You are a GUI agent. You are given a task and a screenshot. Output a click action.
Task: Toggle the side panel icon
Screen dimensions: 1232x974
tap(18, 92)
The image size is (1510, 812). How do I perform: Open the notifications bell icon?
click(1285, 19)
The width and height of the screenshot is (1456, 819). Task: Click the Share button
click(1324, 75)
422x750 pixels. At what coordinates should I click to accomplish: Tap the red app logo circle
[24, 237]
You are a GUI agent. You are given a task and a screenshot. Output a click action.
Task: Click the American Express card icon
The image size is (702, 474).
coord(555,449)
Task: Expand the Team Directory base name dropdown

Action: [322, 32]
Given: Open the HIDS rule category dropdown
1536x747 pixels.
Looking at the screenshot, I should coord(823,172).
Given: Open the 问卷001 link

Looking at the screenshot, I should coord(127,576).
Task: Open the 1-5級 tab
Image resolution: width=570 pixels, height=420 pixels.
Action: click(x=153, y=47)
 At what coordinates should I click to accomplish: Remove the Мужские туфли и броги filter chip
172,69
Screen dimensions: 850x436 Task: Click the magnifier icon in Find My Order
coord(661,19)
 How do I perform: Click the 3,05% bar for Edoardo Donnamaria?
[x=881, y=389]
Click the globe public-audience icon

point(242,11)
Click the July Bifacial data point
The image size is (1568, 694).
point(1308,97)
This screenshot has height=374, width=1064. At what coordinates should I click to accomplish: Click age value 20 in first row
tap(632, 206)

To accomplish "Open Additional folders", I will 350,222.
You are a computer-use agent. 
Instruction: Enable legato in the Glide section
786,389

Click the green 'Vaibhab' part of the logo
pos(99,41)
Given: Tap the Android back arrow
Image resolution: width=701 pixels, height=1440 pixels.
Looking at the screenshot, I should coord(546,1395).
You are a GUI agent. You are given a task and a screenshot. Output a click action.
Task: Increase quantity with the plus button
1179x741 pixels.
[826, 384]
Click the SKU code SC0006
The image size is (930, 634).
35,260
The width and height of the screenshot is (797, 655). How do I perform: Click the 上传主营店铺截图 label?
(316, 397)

Activity:
Print the data above exactly.

Solved problem:
You are a GUI agent. You are given a task and a screenshot. Output a click action.
Task: Toggle the side panel icon
Screen dimensions: 1232x974
tap(18, 92)
The image size is (1510, 812). How do I perform: Open the notifications bell icon?
click(1285, 19)
The width and height of the screenshot is (1456, 819). Task: Click the Share button
click(1324, 75)
422x750 pixels. At what coordinates should I click to accomplish: Tap the red app logo circle
[24, 237]
You are a GUI agent. You are given a task and a screenshot. Output a click action.
Task: Click the American Express card icon
The image size is (702, 474).
coord(555,449)
Task: Expand the Team Directory base name dropdown

Action: [322, 32]
Given: Open the HIDS rule category dropdown
1536x747 pixels.
Looking at the screenshot, I should coord(823,172).
Given: Open the 问卷001 link

Looking at the screenshot, I should coord(127,576).
Task: Open the 1-5級 tab
Image resolution: width=570 pixels, height=420 pixels.
Action: click(x=153, y=47)
 At what coordinates should I click to accomplish: Remove the Мужские туфли и броги filter chip
172,69
Screen dimensions: 850x436 Task: Click the magnifier icon in Find My Order
coord(661,19)
 How do I perform: Click the 3,05% bar for Edoardo Donnamaria?
[x=881, y=389]
Click the globe public-audience icon

point(242,11)
Click the July Bifacial data point
The image size is (1568, 694).
point(1308,97)
This screenshot has height=374, width=1064. At what coordinates should I click to accomplish: Click age value 20 in first row
tap(632, 206)

To accomplish "Open Additional folders", I will 350,222.
You are a computer-use agent. 
Instruction: Enable legato in the Glide section
786,389

Click the green 'Vaibhab' part of the logo
pos(99,41)
Given: Tap the Android back arrow
Image resolution: width=701 pixels, height=1440 pixels.
Looking at the screenshot, I should coord(546,1395).
You are a GUI agent. You are given a task and a screenshot. Output a click action.
Task: Increase quantity with the plus button
1179x741 pixels.
[826, 384]
Click the SKU code SC0006
The image size is (930, 634).
35,260
The width and height of the screenshot is (797, 655). How do I perform: Click the 上传主营店铺截图 label?
(316, 397)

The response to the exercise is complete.